Christina Guenther and Ron Petti

SFA music faculty members Christina Guenther and Ron Petti will present the recital “Poems and Dragons” at 6 p.m. Tuesday, Oct. 2, in Cole Concert Hall on the university campus as a feature of the Friends of Music Concert Series.


NACOGDOCHES, Texas – Christina Guenther and Ron Petti, faculty members in the Stephen F. Austin State University School of Music, will present the recital “Poems and Dragons” at 6 p.m. Tuesday, Oct. 2, in Cole Concert Hall on the SFA campus as a feature of the SFA Friends of Music Concert Series.

Guenther, professor of flute, and Petti, professor and director of accompanying at SFA, will present a program of music by Charles Griffes, Jennifer Higdon, Eric Ewazen and Howard Buss – all American composers.

Griffes’ “Poem,” composed in 1918, is a one-movement flute concerto (to be accompanied by piano) that suggests Claude Debussy’s “Prelude to the Afternoon of a Faun” as a reference point, according to Guenther.
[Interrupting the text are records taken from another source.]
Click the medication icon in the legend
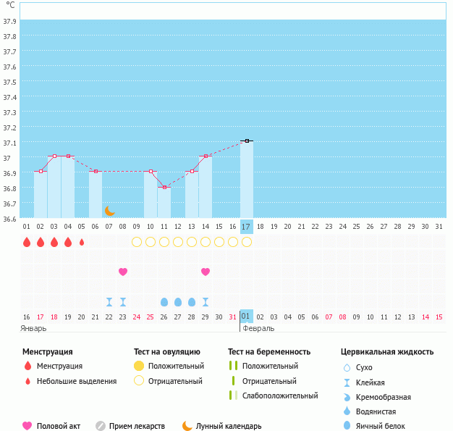Viewport: 453px width, 431px height. coord(101,426)
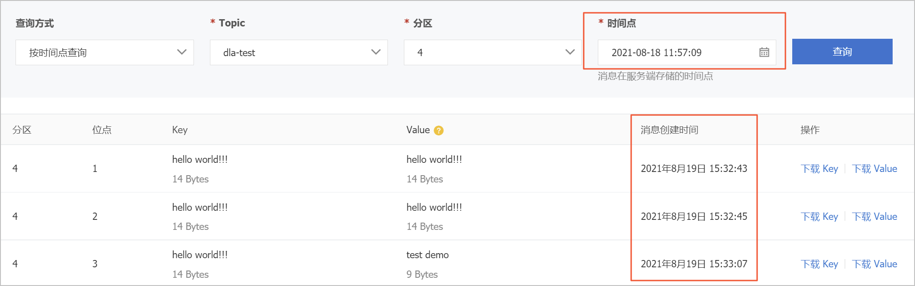Click the 位点 column header
915x286 pixels.
(102, 130)
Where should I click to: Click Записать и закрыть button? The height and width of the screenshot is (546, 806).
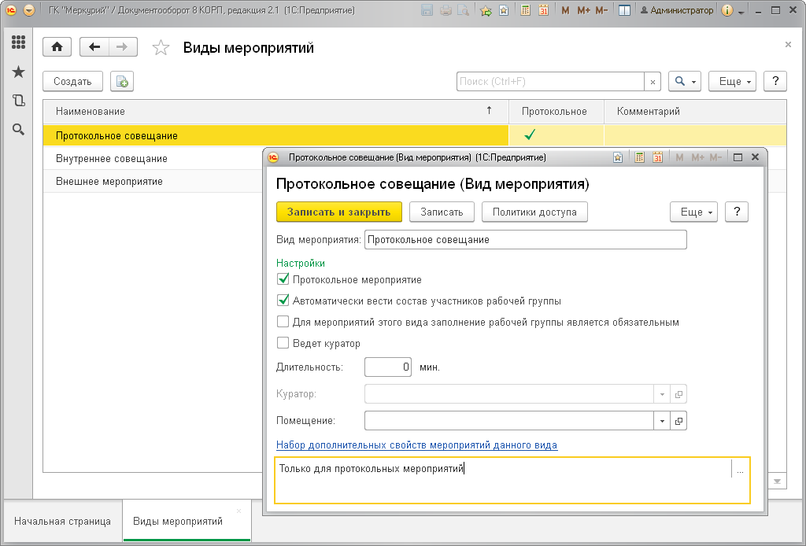click(338, 212)
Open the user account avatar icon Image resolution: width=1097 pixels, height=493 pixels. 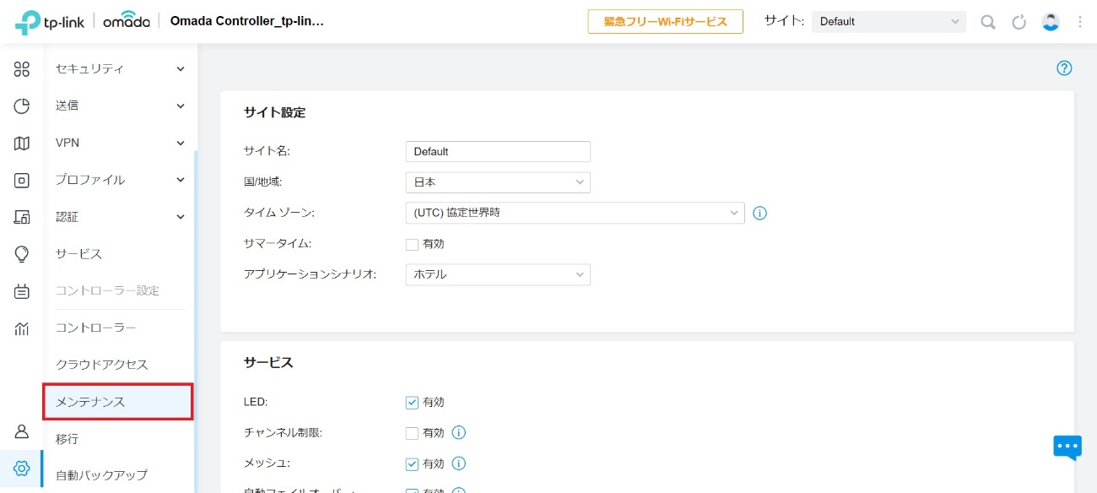1051,22
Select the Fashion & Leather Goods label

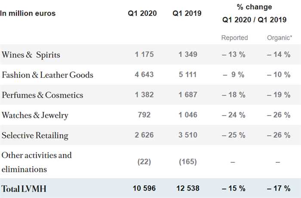coord(47,75)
The initial ascending rumble (in the piano) sets the scene for the flute and generates most of the piece’s melodic material, according to notes about the piece by Matthew Mugmon.

Flutist Jan Vinci co-commissioned Higdon’s “Flute Poetic” with Pola Baytelman, her colleague and Distinguished Artist-in-Residence at Skidmore College, in celebration of Skidmore’s new Arthur Zankel Music Center. In the throws of composing her first opera, Higdon, a Pulitzer Prize-winning composer, agreed to write an original first movement and an arrangement of two movements from her “String Poetic” for violin and piano, according to program notes. The work is a technical masterpiece requiring virtuosity of both players.

Pianist-composer Ewazen wrote “Sonata No. 1 for Flute and Piano” as a gift for flutist Marya Martin, with whom he had collaborated over the years in premieres, performances and recordings. He designed the three movements in the tradition of the late 19th century instrumental sonatas. The work was premiered at the 2011 National Flute Association Convention in Charlotte, North Carolina, and features beautiful melodic lines as well as rhythmic drive.

Concluding the program, “Dragon Flight” by Buss is described as “a colorful and engaging work that evokes a fantasy world in which a dragon awakens and takes flight.” The audience will hear a dragon hissing and growling and the sound of soaring flight in the flute part, accompanied by a rhythmic and energetic ostinato in the piano, Guenther writes in the program notes.

Cole Concert Hall is located in the Tom and Peggy Wright Music Building, 2210 Alumni Drive.